## Material supplied
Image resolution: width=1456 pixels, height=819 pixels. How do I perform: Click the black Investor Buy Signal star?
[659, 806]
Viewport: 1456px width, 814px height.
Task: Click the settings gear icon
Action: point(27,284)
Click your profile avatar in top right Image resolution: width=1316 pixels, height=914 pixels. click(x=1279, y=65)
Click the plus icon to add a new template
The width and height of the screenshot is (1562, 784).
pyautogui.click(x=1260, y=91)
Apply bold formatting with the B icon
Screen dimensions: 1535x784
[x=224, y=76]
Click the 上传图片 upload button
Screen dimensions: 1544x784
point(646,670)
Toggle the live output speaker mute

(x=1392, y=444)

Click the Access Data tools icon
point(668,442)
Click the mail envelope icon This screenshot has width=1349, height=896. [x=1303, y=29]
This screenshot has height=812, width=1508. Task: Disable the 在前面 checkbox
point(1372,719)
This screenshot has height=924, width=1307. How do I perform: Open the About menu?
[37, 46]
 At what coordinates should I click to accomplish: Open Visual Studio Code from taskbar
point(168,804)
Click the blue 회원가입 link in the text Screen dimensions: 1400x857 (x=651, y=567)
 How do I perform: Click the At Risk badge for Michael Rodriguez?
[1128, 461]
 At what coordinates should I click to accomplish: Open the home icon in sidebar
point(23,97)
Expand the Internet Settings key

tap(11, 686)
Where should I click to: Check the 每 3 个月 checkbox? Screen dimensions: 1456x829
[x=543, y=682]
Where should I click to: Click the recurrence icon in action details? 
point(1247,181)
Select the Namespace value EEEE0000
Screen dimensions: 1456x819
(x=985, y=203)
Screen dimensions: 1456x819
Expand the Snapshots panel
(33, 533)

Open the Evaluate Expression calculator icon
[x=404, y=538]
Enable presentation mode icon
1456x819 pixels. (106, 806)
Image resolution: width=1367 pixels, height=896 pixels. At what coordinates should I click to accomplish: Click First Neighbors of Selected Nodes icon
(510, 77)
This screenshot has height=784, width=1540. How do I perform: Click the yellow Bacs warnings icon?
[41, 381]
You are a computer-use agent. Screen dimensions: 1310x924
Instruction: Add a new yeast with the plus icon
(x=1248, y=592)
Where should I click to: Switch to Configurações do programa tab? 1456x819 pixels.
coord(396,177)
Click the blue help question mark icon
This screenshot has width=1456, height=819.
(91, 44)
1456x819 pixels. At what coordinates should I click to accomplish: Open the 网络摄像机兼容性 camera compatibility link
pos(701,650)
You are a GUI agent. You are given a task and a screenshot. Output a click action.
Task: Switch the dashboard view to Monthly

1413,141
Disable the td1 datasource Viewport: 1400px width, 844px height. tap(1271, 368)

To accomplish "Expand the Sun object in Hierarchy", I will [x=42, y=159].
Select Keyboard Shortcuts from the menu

## What the task requires
Exactly reproduce the entries in their entirety.

## Answer area
Image resolution: width=1456 pixels, height=819 pixels. How do I perform: Click the black Investor Buy Signal star?
[659, 806]
Viewport: 1456px width, 814px height.
Task: Click the settings gear icon
Action: point(27,284)
Click your profile avatar in top right Image resolution: width=1316 pixels, height=914 pixels. click(x=1279, y=65)
Click the plus icon to add a new template
The width and height of the screenshot is (1562, 784).
pyautogui.click(x=1260, y=91)
Apply bold formatting with the B icon
Screen dimensions: 1535x784
[x=224, y=76]
Click the 上传图片 upload button
Screen dimensions: 1544x784
point(646,670)
Toggle the live output speaker mute

(x=1392, y=444)

Click the Access Data tools icon
point(668,442)
Click the mail envelope icon This screenshot has width=1349, height=896. [x=1303, y=29]
This screenshot has height=812, width=1508. Task: Disable the 在前面 checkbox
point(1372,719)
This screenshot has height=924, width=1307. How do I perform: Open the About menu?
[37, 46]
 At what coordinates should I click to accomplish: Open Visual Studio Code from taskbar
point(168,804)
Click the blue 회원가입 link in the text Screen dimensions: 1400x857 (x=651, y=567)
 How do I perform: Click the At Risk badge for Michael Rodriguez?
[1128, 461]
 At what coordinates should I click to accomplish: Open the home icon in sidebar
point(23,97)
Expand the Internet Settings key

tap(11, 686)
Where should I click to: Check the 每 3 个月 checkbox? Screen dimensions: 1456x829
[x=543, y=682]
Where should I click to: Click the recurrence icon in action details? 
point(1247,181)
Select the Namespace value EEEE0000
Screen dimensions: 1456x819
(x=985, y=203)
Screen dimensions: 1456x819
Expand the Snapshots panel
(33, 533)

Open the Evaluate Expression calculator icon
[x=404, y=538]
Enable presentation mode icon
1456x819 pixels. (106, 806)
Image resolution: width=1367 pixels, height=896 pixels. At what coordinates should I click to accomplish: Click First Neighbors of Selected Nodes icon
(510, 77)
This screenshot has height=784, width=1540. How do I perform: Click the yellow Bacs warnings icon?
[41, 381]
You are a computer-use agent. Screen dimensions: 1310x924
Instruction: Add a new yeast with the plus icon
(x=1248, y=592)
Where should I click to: Switch to Configurações do programa tab? 1456x819 pixels.
coord(396,177)
Click the blue help question mark icon
This screenshot has width=1456, height=819.
(91, 44)
1456x819 pixels. At what coordinates should I click to accomplish: Open the 网络摄像机兼容性 camera compatibility link
pos(701,650)
You are a GUI agent. You are given a task and a screenshot. Output a click action.
Task: Switch the dashboard view to Monthly

1413,141
Disable the td1 datasource Viewport: 1400px width, 844px height. tap(1271, 368)

To accomplish "Expand the Sun object in Hierarchy", I will [x=42, y=159].
Select Keyboard Shortcuts from the menu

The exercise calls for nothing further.